I was in Blacktail Canyon, 120 miles below Lee’s Ferry in Grand Canyon when I first heard the “Walk Through Time”. I was on a river trip with legendary senior guide Matt Herman, as he put things into perspective for our guests. Blacktail Canyon is an extraordinary place to witness the depth of geologic time, along with the processes that create these most impressive canyons. Matt started at a big rock in the channel, not too far from the mouth, and started pacing out each step of Earth’s development from the beginning to now. The most impressing thing was walking through the rock layers of the Grand and ending with human existence as just a infinitesimal part of Earth’s journey. I told Walker Mackay about the “Walk Through Time”, and it reminded him of a book he read by William H. Calvin called “The River That Flows Uphill”. There, I found what sounded similar to what Matt had presented to us that day. Here is a summery;
Very few places exposed on Earth’s crust reveal the depth of the geologic record revealed in Grand Canyon. If you were to pace out Earth’s existence in its entirety (with each step representing 100 million years) it would take you 46 steps to bring us to today. It would take 6 steps to represent the time it took for the atmosphere to accumulate and 3 more steps for the surface to cool enough for the oldest rocks to form from the original crust. At 11 steps from our starting point, the very first cells develop. Over the next 5 steps, stromatolites emerge, and the foundation of the continents formed through lava flows. Now at 16 steps, the crust is able to support deposition of sedimentary and igneous flows and land mass grows while mountain building begins. Bacteria evolves to photosynthesize at 21 steps, and 3 steps later the Earth enters the first ice age.

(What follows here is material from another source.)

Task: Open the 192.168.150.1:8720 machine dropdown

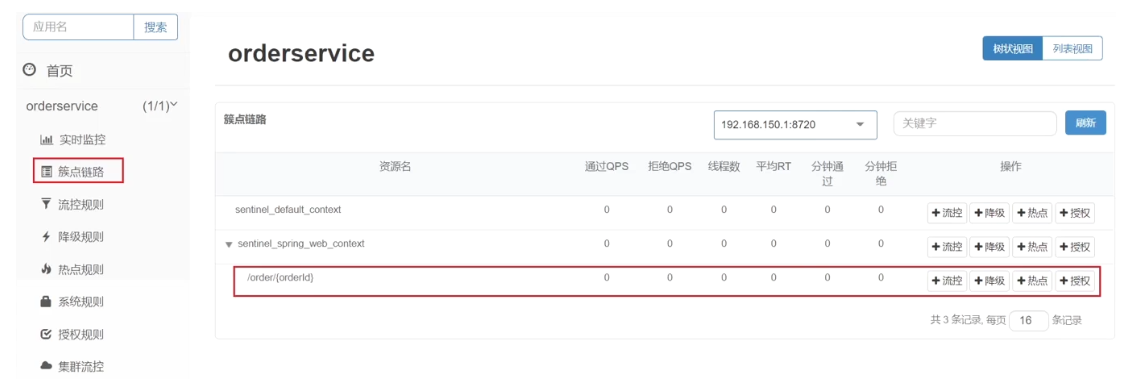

Two steps further the ice age ends and fungi shows up, and 2 steps again represents the accumulation of oxygen in the atmosphere and we reach an important place on our timeline.
Two thirds of the way into our journey and the schist which is seen in the walls of the Grand Canyon first forms. (This is the black rock at the bottom of Blacktail Canyon, and which through, at river level, we ran the Inner Gorge). In 5 more steps the supercell evolves and sedimentary layers of rock get bucked up to form the Appalachian Mountains. Boom! 36 steps in and our world gets rocked upside down. Sex is discovered and cells are able to replicate. Colonies of cells explode and life takes off. 3 steps to jellyfish. 1 more for the Cambrian Explosion. In a single step, vertebrates. (And this is where the Tapeats Sea bordered this area, and deposited the sands of this stone now above us, also called Tapeats.) Another step, land plants and spiders. Half a step for reptiles and a hiccup for the Permian Extinction. Then birds emerge and dinosaurs rule. At 45 steps in (while the leg is swinging into the final step), dinosaurs go extinct, mammals take over, apes evolve and ice ages oscillate. When that foot plants and comes to a stop, human existence would be represented by the portion of the toe nail you could clip off. Ancient civilizations. John Wesley Powell. The Bureau of Reclamation. Edward Abbey. Hayuke..
Matt’s presentation was on point, and people were impressed. By this time on our trip, we had gone nearly half-way through the canyon. We had watched as the walls rose up, layer after layer and oscillated up and down as the river cut through. Seeing the rock go from several hundred million years old and jumping to almost 2 billion years old as it does in Blacktail makes it hard to put into perspective how this relates to our personal sense of time. The first few day of a river trip seem to go in slow motion. Then, something strange happens. The days just fly by and what happened yesterday seems to blend into what happened the day before. To fully grasp what one is feeling and experiencing on a river trip is really difficult to explain in words. To understand how our lives compare to the deep geological time represented here is nearly as difficult as understanding our place in the cosmos. Very few places but the Colorado River can provide this perspective. Beyond the rapids, the waterfalls and beaches, sometimes it is the intangible discoveries that make a river trip a life-changing event.